В это время Георгий Товстоногов был уже полноправным, единовластным хозяином собственного дома, собственной империи, имя которой — Большой драматический театр им. М. Горького.
Глава 3
«НЕОБОЙДЕННЫЙ ДОМ»
Есть у В. Ф. Одоевского то ли новелла, то ли притча с таким названием — «Необойденный дом». Повествуется в ней о богомолке, которая никак не могла дойти до храма; все петляла по лесу, выходя на одну и ту же опушку, где стоял странный дом. Жил в этом доме великий грешник, разбойник, убийца, и смысл бесконечных плутаний богомолки во времени (несколько десятков лет она блуждала вокруг опушки) и пространстве (в принципе, достаточно жестко ограниченном) заключался в том, что нельзя прийти к истине и свету, если ты не приведешь за собой, не заставишь раскаяться хотя бы одного грешника.

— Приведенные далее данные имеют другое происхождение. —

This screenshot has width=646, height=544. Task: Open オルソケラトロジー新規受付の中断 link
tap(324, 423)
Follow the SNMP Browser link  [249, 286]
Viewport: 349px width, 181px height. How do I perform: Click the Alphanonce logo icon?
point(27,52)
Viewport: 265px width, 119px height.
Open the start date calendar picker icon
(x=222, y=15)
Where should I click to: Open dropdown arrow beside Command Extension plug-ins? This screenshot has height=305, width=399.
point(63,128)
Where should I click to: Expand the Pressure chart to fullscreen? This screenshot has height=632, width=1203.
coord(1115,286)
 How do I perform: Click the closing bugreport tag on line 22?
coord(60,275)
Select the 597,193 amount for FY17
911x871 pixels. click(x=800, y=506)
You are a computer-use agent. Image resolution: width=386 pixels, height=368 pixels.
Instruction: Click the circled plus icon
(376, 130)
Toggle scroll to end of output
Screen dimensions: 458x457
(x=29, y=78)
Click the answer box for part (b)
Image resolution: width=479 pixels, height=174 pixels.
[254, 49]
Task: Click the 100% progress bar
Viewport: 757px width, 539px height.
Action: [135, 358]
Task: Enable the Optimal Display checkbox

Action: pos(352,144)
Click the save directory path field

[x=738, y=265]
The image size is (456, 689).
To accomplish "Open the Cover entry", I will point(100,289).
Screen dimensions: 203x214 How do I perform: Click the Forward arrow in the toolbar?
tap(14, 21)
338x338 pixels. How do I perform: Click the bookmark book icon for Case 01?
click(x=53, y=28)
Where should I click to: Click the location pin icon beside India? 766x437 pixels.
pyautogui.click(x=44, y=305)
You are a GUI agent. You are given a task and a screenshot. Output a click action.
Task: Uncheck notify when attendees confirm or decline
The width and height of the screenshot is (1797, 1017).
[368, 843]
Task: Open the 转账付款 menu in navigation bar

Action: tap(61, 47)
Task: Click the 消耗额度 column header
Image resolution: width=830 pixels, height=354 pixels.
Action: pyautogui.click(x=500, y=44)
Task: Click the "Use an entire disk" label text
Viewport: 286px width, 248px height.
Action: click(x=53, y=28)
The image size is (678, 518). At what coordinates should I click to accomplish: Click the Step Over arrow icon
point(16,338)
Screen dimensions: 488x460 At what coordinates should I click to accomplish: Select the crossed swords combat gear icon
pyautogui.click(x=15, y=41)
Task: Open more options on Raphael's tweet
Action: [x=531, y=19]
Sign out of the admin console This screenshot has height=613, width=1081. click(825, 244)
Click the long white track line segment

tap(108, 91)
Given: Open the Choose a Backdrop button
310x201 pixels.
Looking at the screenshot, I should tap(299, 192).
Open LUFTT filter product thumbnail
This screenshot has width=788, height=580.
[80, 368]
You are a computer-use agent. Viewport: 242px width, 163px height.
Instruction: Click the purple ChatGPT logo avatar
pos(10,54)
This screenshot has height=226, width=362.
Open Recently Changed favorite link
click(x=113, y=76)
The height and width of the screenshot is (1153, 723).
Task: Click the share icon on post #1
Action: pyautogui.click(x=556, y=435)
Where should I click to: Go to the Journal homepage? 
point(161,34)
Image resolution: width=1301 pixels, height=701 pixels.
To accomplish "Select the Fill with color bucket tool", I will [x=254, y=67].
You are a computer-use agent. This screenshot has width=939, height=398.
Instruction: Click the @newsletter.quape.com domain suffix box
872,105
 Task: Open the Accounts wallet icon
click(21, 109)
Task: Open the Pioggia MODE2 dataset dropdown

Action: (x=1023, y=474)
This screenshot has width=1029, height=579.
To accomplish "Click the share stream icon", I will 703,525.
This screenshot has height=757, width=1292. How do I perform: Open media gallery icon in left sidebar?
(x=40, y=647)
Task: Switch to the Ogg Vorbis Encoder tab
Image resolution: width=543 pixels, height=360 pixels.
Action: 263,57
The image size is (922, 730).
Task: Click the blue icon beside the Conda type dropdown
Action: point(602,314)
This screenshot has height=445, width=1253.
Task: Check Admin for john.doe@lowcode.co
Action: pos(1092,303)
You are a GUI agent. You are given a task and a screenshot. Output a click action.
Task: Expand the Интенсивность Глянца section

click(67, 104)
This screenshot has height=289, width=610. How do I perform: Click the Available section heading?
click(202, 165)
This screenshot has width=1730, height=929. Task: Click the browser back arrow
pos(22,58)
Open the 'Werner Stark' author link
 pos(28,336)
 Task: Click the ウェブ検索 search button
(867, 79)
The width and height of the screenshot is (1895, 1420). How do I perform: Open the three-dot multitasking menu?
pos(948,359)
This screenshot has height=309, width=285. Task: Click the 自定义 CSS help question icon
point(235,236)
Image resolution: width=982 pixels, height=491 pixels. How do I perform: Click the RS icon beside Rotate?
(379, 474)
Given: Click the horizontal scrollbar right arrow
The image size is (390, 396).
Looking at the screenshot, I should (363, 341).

Только тогда может наступить гармония.
Но, как и в любой религиозной притче, есть и второй смысл у этого волшебного, какого-то манящего названия. Необойденный дом — это судьба, которая может долго, окольными путями водить тебя по кругу, но непременно в конце концов приведет в то место, которое и есть только твое. И когда человек приходит в это место, время и пространство подчиняются ему, меняются окружающие, раскрывая в себе нечто новое, и происходят чудеса.
Обыкновенные чудеса, которым нет названия…
Впрочем, нет! В данном случае у них есть названия: это великие спектакли Товстоногова, поставленные за три с лишним десятилетия работы в Большом драматическом театре им. М. Горького. И каждый из них свидетельствовал о том, что именно этот дом стал для Георгия Александровича «необойденным».